Your task is to return the span of lines beginning at the one with "Instagram (1151, 919)" and ending at the last line of the data, exactly as it stands.

----- SUPPLIED DATA -----

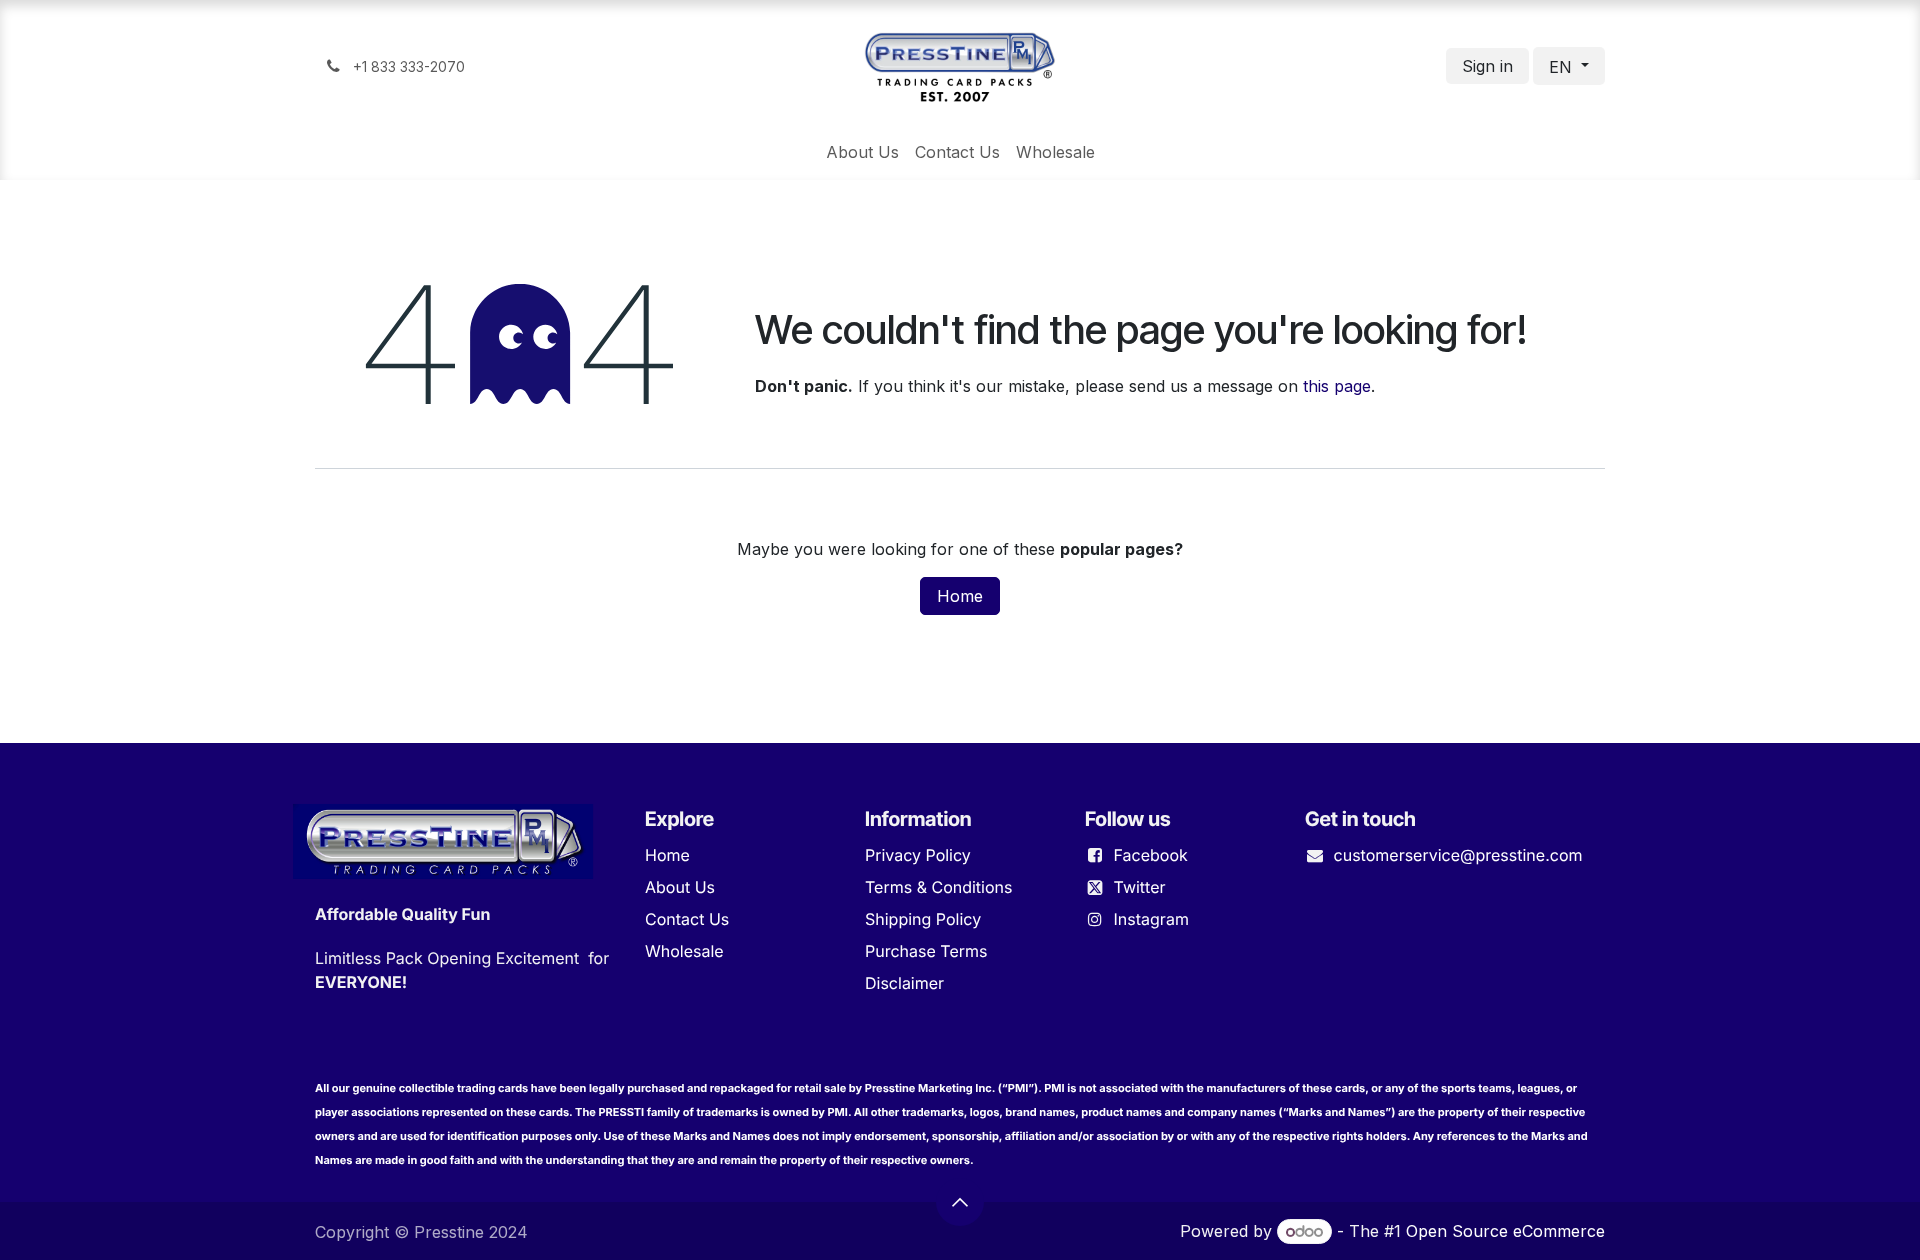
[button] (960, 1202)
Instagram (1151, 919)
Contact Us (687, 919)
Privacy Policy (918, 855)
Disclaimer (904, 983)
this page (1337, 386)
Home (960, 596)
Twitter (1140, 887)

-----

RESULT OF THE TASK
Instagram (1151, 919)
Contact Us (687, 919)
Privacy Policy (918, 855)
Disclaimer (904, 983)
this page (1337, 386)
Home (960, 596)
Twitter (1140, 887)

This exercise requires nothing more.